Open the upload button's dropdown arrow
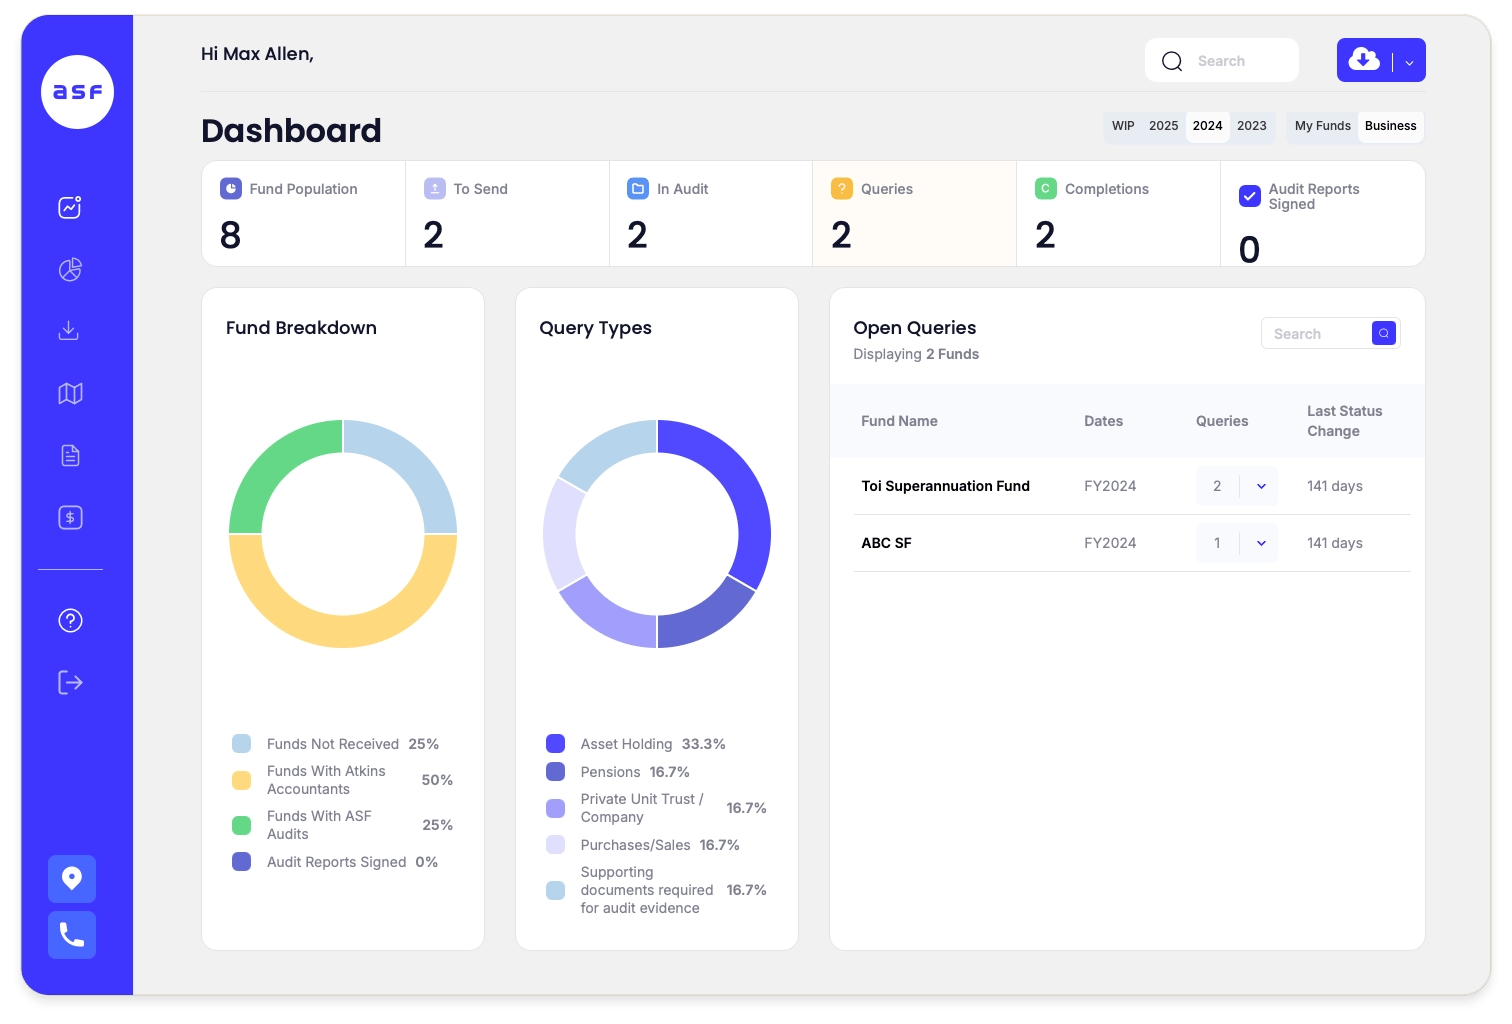click(x=1408, y=60)
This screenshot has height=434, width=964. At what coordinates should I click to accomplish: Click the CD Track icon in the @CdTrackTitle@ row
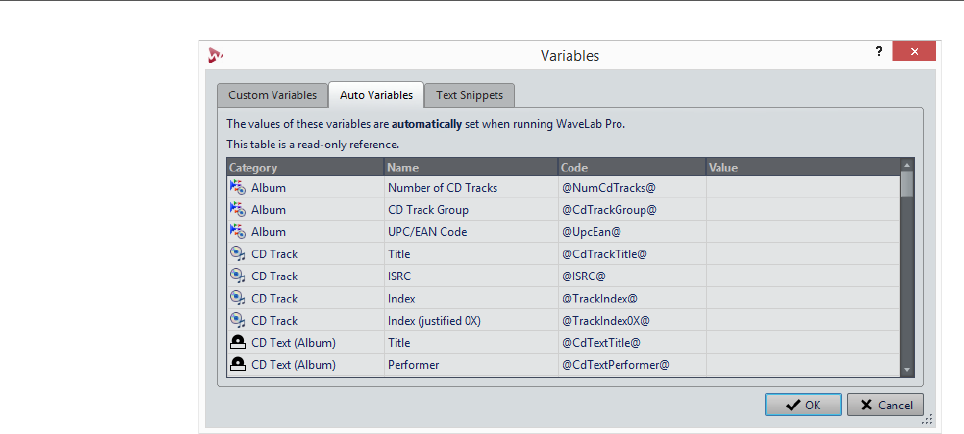[x=238, y=254]
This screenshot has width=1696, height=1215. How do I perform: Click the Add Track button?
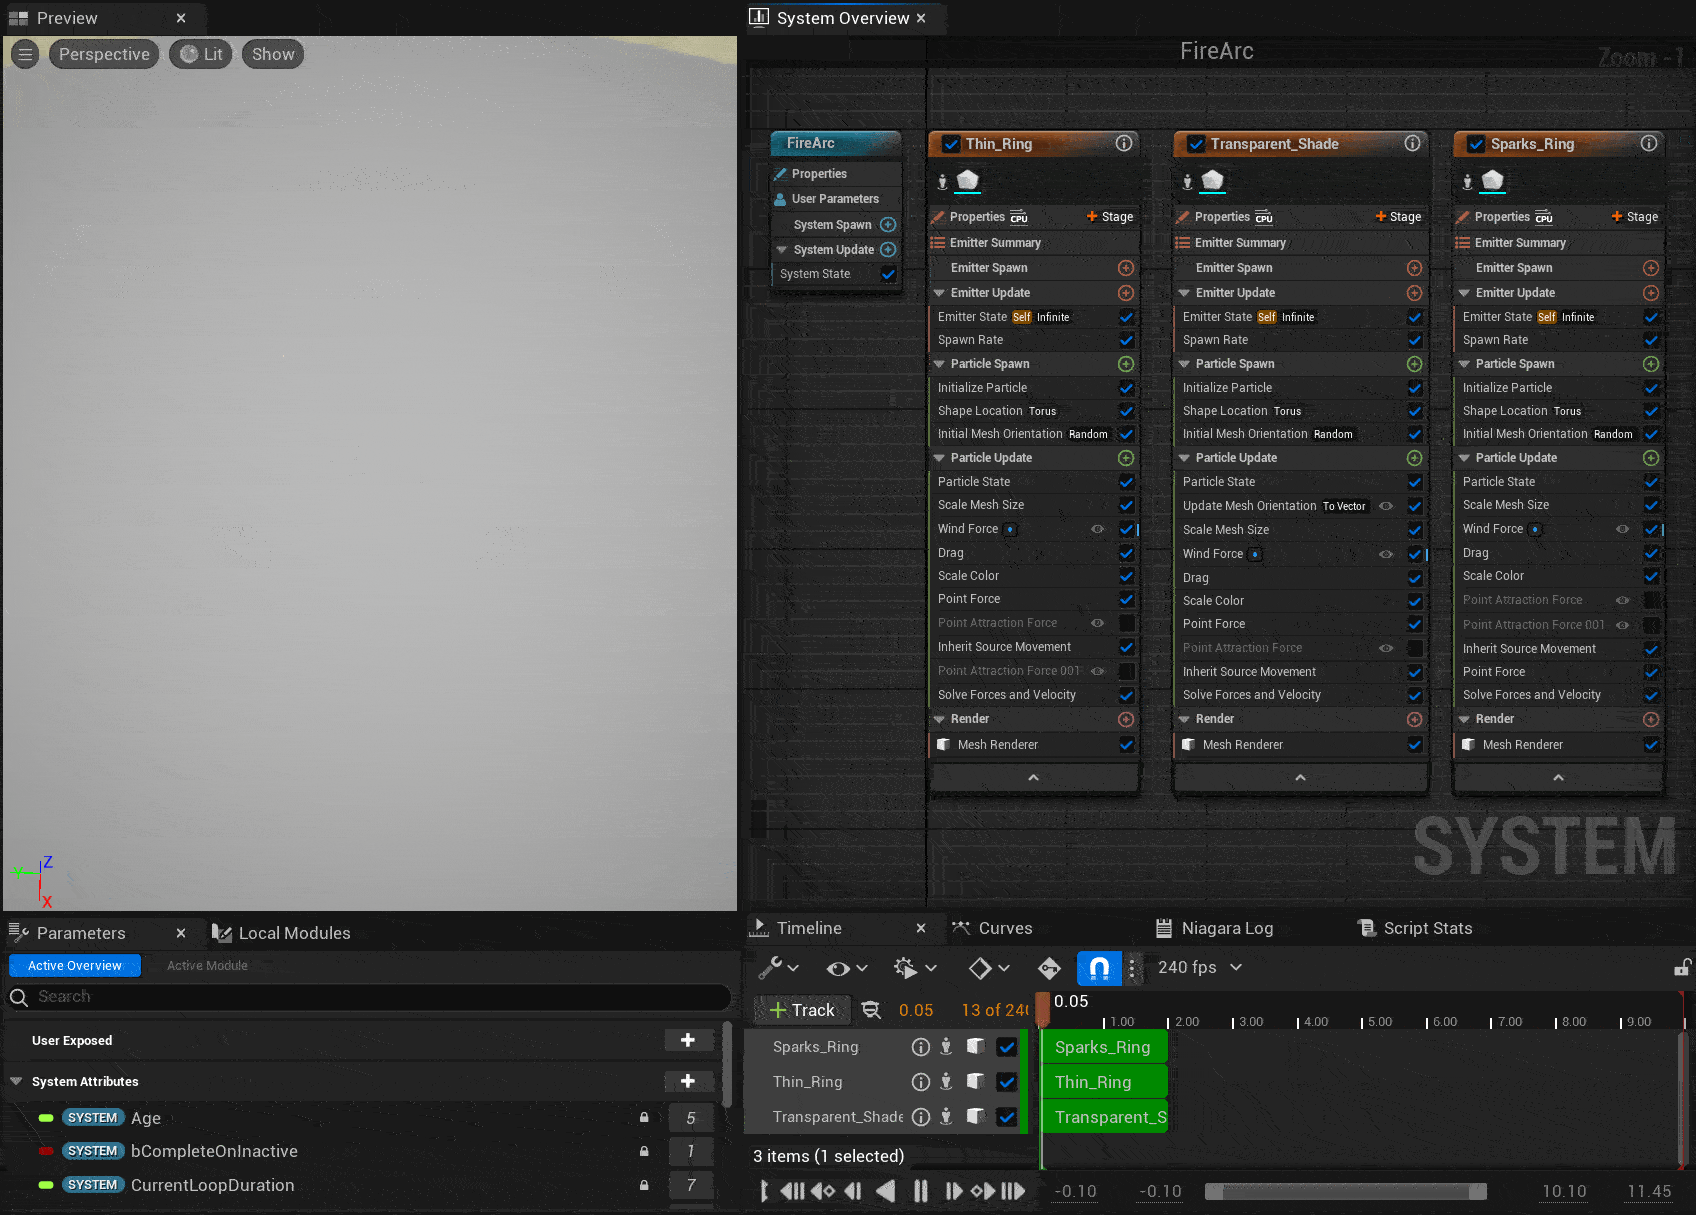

-=-=-

Assignment:
Word for word, print the material above, but without its pictures.

Response area:
Open the upload button's dropdown arrow
click(x=1408, y=60)
This screenshot has height=434, width=964. At what coordinates should I click to accomplish: Click the CD Track icon in the @CdTrackTitle@ row
[x=238, y=254]
This screenshot has width=1696, height=1215. How do I perform: Click the Add Track button?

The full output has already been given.